Surrounding Marty’s efforts to unmask the “alien” threat are plotlines involving his too-smart-for-her-own-good sister, her no-goodnick boyfriend and a certain mysterious object of Marty’s affections who always seems to catch him in his most embarrassing moments. And all through are jokes and funny situations bound to resonate with parents as well as their young readers.

“I wanted to make it so that adults would enjoy it too,” says Parisi. “I just kind of wrote it the way that I wanted to write it for myself, the way I would enjoy it, and I would put (some) jokes in that I knew kids wouldn’t get but that adults would get. But if the kids don’t get it, it doesn’t matter because there’s another joke coming.

“So I put in things that I thought (parents would appreciate),” Parisi says. “I mean, there were Beatles references!” (Mostly from Marty’s father, whose constant nattering about “old music” is the perfect cure for Marty’s alien-induced insomnia.)

Apparently Parisi’s efforts resonated with HarperCollins -- after Parisi submitted “Marty Pants: Do Not Open!,” Linker came back to him with good news: “He was like, congratulations, you have a three-book deal!,” Parisi recalls, laughing. “And I was like, three?

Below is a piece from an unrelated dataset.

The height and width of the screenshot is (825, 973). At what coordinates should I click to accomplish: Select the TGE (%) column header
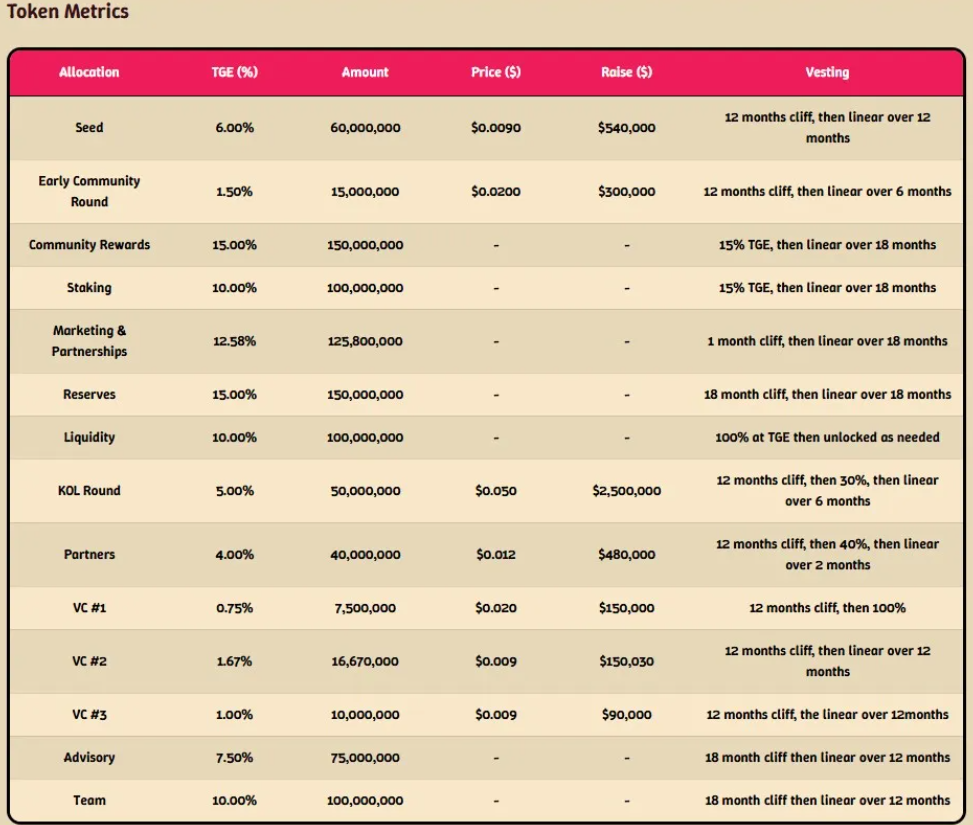tap(235, 72)
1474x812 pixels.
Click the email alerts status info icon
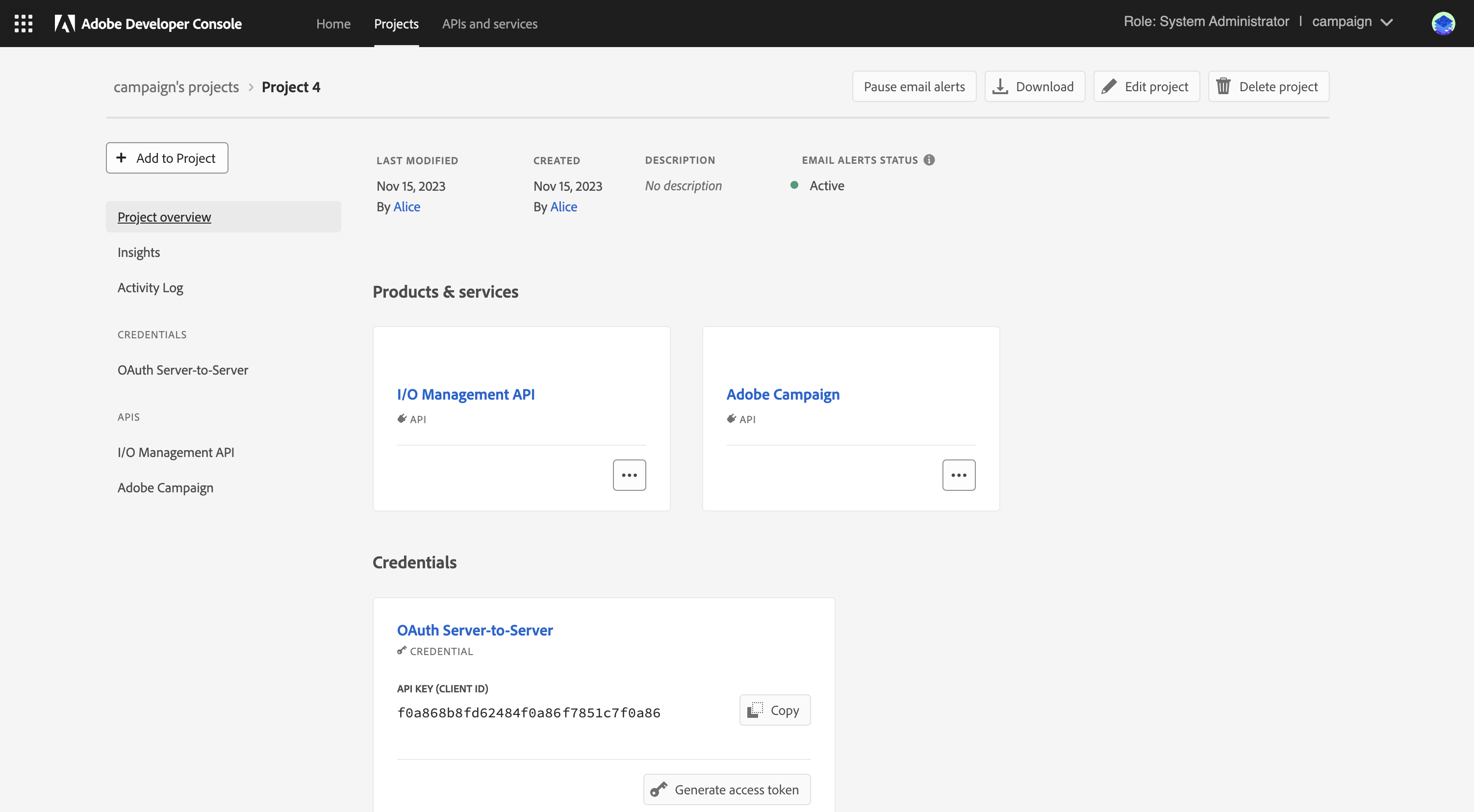(x=929, y=160)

Do you know how hard this was? And so I was kind of freaking out, saying, how I do this again? And not repeat it?”

Fortunately, Parisi found a way, and books two and three are now both in the pipeline. “For the second one, at first it was tough but when it finally clicked, I was just so elated that I could do it more than once,” he says. “You know, ‘cause I think anyone could do one. They always say that. So when I was able to do two I was so excited.

“Even if they don’t sell -- which, you know, hopefully they will -- it’s still, I’m proud,” Parisi says. “It’s an accomplishment. I actually was able to do it, and I didn’t know if I could.”